## DATA FOR THIS TASK
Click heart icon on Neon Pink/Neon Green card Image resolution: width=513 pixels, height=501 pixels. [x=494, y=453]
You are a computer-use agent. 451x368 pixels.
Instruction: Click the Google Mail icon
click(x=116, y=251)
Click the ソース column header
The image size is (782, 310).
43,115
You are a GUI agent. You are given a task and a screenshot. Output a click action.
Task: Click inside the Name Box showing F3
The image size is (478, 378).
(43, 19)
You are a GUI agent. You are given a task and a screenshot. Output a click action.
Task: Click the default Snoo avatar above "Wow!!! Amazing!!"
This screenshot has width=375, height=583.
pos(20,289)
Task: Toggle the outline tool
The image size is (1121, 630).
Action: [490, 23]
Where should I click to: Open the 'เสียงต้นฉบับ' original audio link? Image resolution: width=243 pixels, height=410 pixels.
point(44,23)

## ACTIVITY
Return all of the above records exactly, leaving no line out.

## TASK ANSWER
Click heart icon on Neon Pink/Neon Green card Image resolution: width=513 pixels, height=501 pixels. [x=494, y=453]
You are a computer-use agent. 451x368 pixels.
Instruction: Click the Google Mail icon
click(x=116, y=251)
Click the ソース column header
The image size is (782, 310).
43,115
You are a GUI agent. You are given a task and a screenshot. Output a click action.
Task: Click inside the Name Box showing F3
The image size is (478, 378).
(43, 19)
You are a GUI agent. You are given a task and a screenshot. Output a click action.
Task: Click the default Snoo avatar above "Wow!!! Amazing!!"
This screenshot has width=375, height=583.
pos(20,289)
Task: Toggle the outline tool
The image size is (1121, 630).
Action: [490, 23]
Where should I click to: Open the 'เสียงต้นฉบับ' original audio link? Image resolution: width=243 pixels, height=410 pixels.
point(44,23)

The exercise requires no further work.